**WHAT TO WORK ON**
Lines below that hold the word "will" must be copied in full.

**STORED DATA**
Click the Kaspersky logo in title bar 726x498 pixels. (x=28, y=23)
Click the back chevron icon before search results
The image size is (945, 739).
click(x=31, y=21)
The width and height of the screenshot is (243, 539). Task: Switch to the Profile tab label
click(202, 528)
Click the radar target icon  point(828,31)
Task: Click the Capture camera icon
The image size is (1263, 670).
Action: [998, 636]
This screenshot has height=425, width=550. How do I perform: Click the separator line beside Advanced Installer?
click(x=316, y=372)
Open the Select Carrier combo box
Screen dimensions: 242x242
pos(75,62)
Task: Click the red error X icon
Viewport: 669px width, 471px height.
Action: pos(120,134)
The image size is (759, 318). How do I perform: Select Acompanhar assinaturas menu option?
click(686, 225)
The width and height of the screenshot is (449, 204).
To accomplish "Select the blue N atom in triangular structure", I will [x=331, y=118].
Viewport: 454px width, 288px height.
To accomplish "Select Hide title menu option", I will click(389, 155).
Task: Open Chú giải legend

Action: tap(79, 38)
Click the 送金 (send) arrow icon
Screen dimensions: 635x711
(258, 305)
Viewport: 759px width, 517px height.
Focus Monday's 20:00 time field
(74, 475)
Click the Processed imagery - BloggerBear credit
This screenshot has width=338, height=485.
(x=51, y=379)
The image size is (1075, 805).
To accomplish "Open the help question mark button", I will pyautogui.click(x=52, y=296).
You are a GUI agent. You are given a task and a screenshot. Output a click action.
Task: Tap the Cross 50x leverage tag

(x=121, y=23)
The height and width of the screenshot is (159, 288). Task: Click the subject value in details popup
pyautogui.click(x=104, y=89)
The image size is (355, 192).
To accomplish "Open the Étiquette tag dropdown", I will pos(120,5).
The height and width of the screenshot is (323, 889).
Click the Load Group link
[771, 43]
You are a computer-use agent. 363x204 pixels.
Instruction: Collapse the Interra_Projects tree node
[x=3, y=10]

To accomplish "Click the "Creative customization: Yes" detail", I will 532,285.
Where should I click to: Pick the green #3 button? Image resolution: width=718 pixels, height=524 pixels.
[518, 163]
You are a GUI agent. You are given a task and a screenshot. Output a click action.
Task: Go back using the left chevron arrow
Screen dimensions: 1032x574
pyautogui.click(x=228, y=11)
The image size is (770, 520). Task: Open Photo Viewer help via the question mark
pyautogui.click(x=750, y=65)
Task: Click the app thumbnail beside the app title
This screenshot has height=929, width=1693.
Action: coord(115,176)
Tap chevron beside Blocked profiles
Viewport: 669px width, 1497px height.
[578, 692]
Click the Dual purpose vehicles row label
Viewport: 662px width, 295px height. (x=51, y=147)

**PROBLEM SOLUTION**
To accomplish "Select the blue N atom in triangular structure", I will [x=331, y=118].
To accomplish "Select Hide title menu option", I will click(389, 155).
To accomplish "Open the help question mark button", I will pyautogui.click(x=52, y=296).
To accomplish "Open the Étiquette tag dropdown", I will pos(120,5).
To accomplish "Click the "Creative customization: Yes" detail", I will 532,285.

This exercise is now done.